Unveiling the Role of Histone Methyltransferases in Psoriasis Pathogenesis: Insights from Transcriptomic Analysis.

Psoriasis involves complex epigenetic alterations, but detailed studies on histone methyltransferases and their role in disease progression are limited. We conducted a comprehensive analysis of nearly 300 transcriptomes, focusing mainly on differential expression of protein isoform-coding transcripts within the SET domain family of histone methyltransferases. Consistent with previous findings, EZH2 transcripts showed increased expression in lesional skin, indicating altered H3K27 methylation that may enhance gene silencing, promoting keratinocyte proliferation and inflammatory responses.

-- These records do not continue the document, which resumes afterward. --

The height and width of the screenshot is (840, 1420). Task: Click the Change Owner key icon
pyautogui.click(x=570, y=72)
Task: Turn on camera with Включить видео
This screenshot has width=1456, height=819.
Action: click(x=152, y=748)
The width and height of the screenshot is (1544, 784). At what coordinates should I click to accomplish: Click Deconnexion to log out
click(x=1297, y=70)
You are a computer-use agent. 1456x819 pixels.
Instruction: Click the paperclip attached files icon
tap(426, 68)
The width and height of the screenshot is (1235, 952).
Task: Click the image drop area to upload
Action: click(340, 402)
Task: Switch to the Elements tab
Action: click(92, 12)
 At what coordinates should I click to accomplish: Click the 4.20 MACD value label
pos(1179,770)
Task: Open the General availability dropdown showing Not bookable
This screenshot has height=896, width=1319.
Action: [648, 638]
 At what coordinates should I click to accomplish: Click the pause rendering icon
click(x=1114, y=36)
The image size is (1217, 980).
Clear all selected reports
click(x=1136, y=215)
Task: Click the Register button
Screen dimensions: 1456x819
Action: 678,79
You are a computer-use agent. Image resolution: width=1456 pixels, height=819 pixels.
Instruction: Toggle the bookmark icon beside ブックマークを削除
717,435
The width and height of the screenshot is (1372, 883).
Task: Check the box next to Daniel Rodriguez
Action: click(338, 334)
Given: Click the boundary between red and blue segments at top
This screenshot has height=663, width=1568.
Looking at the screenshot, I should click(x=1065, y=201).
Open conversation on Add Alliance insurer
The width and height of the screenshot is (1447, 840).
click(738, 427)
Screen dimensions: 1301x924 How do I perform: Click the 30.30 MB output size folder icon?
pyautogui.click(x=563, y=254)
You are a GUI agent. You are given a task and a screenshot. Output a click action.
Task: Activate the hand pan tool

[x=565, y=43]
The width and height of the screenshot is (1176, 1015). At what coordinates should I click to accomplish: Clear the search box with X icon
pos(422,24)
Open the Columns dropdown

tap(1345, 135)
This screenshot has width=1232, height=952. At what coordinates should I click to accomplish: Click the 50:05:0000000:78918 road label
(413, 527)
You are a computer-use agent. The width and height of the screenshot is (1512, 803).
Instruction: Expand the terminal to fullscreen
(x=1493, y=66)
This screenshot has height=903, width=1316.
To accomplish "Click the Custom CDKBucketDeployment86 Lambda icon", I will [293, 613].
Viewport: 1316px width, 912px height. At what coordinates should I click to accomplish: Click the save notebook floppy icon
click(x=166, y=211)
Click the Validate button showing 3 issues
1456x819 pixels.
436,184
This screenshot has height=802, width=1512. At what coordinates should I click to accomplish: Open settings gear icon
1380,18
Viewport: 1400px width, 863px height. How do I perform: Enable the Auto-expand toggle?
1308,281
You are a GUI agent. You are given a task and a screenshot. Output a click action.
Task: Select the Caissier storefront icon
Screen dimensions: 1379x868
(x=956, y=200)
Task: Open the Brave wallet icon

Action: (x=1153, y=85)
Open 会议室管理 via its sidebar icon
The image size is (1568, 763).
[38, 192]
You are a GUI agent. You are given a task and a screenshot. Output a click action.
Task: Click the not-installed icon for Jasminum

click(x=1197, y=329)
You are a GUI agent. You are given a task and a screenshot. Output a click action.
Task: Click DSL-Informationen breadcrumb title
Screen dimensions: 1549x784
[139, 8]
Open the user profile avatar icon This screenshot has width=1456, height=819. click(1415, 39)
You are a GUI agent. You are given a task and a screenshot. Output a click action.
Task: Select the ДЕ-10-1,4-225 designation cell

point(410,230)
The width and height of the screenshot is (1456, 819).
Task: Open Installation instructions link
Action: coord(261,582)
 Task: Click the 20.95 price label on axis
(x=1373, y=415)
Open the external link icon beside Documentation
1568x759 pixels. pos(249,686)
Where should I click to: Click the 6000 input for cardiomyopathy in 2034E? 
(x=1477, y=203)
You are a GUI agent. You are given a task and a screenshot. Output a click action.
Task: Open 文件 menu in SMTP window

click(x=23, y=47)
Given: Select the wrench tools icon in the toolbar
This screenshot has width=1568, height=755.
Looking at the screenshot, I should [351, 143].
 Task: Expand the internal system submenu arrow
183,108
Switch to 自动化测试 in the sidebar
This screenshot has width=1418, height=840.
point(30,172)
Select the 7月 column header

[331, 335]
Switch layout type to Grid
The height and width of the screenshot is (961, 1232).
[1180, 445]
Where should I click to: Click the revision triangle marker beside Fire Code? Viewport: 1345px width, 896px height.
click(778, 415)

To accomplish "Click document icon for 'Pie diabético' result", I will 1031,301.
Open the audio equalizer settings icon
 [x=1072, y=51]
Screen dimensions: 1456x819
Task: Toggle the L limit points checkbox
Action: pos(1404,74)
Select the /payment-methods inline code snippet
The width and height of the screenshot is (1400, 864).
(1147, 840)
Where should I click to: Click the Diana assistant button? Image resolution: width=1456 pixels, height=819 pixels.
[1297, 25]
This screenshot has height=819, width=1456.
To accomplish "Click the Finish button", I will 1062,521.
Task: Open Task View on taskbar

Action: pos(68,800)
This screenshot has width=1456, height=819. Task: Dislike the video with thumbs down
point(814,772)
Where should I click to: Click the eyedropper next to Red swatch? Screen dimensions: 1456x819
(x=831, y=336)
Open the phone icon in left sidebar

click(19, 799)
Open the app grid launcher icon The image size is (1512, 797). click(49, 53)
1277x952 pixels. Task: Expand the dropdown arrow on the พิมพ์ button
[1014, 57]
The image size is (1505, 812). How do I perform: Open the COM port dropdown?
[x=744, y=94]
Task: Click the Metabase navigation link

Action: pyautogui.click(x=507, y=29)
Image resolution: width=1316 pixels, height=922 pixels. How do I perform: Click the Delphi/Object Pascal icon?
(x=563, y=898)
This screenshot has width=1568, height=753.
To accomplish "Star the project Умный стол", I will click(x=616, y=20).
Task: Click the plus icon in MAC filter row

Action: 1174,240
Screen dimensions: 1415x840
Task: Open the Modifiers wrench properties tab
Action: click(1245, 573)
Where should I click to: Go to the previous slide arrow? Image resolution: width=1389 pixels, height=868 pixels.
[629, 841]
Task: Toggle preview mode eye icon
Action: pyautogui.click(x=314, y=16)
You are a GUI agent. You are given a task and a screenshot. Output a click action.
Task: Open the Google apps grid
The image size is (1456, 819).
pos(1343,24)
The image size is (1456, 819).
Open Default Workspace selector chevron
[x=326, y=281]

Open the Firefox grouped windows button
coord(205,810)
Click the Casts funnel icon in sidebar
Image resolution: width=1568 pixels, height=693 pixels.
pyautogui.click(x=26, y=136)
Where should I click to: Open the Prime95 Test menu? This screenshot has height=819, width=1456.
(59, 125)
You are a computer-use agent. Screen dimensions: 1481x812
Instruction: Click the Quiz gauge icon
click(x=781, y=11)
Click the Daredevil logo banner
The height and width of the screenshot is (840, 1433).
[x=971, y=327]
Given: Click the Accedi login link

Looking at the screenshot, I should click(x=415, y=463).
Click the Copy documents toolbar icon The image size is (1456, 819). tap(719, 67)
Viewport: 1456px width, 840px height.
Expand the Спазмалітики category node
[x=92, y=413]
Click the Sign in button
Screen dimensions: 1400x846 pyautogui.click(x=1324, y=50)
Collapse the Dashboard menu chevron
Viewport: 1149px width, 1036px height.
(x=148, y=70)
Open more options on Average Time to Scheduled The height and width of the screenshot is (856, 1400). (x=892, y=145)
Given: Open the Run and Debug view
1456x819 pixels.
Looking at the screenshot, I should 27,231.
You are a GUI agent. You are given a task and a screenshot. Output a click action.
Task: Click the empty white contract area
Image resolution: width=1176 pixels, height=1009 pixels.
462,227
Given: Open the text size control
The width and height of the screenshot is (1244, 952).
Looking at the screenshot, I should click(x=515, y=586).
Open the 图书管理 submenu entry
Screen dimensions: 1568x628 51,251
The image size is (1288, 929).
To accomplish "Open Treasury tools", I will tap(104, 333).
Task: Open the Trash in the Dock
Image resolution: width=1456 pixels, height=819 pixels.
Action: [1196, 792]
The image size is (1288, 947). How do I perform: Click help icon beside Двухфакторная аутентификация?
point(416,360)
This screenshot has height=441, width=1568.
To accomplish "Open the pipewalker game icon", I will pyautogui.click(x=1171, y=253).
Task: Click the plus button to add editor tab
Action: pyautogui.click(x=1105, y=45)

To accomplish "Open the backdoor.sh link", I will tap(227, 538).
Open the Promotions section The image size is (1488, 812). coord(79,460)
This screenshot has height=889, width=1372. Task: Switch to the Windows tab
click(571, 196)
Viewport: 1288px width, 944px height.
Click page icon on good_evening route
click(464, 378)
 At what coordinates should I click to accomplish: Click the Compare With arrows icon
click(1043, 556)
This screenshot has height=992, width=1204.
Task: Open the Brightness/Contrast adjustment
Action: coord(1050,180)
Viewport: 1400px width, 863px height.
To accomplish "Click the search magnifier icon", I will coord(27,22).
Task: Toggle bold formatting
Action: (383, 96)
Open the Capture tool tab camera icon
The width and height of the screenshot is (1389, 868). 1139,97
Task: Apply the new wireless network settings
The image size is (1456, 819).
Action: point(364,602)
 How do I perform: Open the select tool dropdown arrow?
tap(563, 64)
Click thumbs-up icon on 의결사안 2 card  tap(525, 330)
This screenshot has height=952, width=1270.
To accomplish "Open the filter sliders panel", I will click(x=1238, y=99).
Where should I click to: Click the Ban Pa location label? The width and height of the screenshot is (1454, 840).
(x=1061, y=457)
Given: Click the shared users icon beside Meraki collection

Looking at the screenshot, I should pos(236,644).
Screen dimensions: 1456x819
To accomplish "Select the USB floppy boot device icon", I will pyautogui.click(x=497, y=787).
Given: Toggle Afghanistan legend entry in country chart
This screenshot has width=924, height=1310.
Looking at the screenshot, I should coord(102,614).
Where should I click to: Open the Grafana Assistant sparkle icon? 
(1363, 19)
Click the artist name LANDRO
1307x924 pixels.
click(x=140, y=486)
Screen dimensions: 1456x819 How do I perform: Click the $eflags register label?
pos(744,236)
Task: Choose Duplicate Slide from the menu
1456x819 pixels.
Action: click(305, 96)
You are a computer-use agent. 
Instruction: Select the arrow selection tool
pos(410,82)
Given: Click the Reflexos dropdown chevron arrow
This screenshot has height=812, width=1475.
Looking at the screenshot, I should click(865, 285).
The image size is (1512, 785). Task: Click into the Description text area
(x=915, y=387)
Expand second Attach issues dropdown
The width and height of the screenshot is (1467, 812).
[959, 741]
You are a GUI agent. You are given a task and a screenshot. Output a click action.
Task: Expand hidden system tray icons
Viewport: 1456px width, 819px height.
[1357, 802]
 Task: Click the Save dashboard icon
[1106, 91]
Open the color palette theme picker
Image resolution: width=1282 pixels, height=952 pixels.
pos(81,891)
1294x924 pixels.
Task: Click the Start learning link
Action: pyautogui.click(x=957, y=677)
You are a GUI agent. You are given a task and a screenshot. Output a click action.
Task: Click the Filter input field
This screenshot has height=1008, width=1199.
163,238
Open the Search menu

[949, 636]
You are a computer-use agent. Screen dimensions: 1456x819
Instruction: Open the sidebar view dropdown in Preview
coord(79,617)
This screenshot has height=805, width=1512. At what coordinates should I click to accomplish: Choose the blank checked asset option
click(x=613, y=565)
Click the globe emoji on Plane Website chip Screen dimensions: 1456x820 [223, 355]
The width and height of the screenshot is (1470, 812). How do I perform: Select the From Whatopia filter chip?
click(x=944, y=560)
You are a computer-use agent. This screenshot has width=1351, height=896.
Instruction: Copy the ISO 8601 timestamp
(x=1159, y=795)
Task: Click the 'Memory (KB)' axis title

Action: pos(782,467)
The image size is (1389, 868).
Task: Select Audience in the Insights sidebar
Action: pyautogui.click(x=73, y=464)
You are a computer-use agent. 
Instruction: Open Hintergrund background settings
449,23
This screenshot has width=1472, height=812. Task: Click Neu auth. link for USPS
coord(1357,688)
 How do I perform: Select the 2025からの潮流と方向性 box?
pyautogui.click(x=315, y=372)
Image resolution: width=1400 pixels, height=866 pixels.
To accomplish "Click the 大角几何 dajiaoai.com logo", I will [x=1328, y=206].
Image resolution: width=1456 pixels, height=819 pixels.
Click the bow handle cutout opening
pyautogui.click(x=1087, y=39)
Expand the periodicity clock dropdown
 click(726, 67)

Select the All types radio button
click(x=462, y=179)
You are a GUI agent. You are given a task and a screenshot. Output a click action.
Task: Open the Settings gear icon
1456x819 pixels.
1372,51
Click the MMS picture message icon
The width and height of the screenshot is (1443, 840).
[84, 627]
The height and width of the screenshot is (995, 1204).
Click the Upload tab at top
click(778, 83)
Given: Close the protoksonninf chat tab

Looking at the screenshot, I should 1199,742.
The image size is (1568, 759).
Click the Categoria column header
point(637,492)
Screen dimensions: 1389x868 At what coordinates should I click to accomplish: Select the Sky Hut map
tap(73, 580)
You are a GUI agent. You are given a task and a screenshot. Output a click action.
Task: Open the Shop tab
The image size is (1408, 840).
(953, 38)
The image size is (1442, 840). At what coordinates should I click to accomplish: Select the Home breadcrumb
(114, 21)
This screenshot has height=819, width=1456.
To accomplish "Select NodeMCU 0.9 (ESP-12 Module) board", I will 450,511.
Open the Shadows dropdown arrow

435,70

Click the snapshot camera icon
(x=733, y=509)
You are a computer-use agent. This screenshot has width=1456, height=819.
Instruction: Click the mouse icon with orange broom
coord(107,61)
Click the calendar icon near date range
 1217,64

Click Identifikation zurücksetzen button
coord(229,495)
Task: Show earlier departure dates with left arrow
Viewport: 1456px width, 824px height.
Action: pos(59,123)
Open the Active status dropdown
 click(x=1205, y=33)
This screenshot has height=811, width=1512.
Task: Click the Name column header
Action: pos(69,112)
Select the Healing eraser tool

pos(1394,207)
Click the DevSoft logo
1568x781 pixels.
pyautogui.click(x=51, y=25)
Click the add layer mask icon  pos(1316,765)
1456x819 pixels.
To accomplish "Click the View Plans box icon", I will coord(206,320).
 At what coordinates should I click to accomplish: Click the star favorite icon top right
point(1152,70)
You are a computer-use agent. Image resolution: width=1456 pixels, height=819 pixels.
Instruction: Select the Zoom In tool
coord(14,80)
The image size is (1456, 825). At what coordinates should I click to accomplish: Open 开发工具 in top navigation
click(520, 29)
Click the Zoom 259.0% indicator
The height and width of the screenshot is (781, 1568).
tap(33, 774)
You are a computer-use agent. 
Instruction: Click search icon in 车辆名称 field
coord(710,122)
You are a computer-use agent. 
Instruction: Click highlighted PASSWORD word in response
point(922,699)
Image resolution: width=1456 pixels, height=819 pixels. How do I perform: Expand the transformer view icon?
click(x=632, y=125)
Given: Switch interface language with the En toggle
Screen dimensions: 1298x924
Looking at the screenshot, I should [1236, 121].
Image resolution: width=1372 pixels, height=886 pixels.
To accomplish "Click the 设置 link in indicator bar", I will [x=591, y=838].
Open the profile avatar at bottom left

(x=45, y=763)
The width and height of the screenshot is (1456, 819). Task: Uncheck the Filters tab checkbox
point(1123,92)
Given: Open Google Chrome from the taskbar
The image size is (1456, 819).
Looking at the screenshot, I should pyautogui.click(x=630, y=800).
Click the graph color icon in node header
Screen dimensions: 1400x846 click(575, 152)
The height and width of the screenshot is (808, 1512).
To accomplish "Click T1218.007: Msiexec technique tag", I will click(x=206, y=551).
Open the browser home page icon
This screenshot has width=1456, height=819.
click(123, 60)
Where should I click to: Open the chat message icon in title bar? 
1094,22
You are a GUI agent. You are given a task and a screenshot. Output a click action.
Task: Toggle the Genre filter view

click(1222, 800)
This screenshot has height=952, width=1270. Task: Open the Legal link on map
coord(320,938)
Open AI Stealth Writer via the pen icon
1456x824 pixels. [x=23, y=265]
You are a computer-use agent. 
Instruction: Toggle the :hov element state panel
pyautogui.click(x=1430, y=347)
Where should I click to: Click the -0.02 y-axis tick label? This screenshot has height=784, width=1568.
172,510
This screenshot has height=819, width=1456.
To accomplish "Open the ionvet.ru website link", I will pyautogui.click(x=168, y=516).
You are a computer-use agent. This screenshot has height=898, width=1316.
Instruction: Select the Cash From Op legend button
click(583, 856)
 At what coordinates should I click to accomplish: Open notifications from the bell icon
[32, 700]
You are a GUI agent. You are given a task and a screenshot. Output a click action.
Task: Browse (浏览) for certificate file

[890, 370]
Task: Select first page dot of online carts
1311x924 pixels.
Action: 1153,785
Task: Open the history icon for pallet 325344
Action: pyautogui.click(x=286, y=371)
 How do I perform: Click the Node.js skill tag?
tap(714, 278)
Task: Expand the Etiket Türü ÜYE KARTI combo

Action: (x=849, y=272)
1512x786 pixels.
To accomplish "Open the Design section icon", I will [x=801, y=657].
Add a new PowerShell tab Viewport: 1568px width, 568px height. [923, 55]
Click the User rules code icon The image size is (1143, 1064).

In the SET2 family, ASH1L exhibited reversed expression patterns between non-lesional and lesional skin, while NSD1 and NSD2 were upregulated, and SETD2 downregulated in lesions, suggesting disrupted H3K36 methylation that may affect immune responses and keratinocyte proliferation. Among H3K9 methyltransferases, SUV39 members, SUV39H2 was upregulated in lesions, whereas EHMT1 transcripts increased in non-lesional skin, and SETDB2 decreased in lesions. Additionally, PRDM family members such as PRDM2, MECOM (PRDM3), PRDM6, and PRDM8 showed altered expression in lesional skin. The H4K20 methylating SUV4-20 subfamily member, a SUV420H1 transcript, and SETD8 belonging to the other SET domain-containing family of methyltransferases were significantly increased in non-lesional skin and in lesions, respectively. Overall, aberrant expression and isoform variability of histone methyltransferases likely contribute to psoriasis pathogenesis by dysregulating proliferation, differentiation, and immune responses.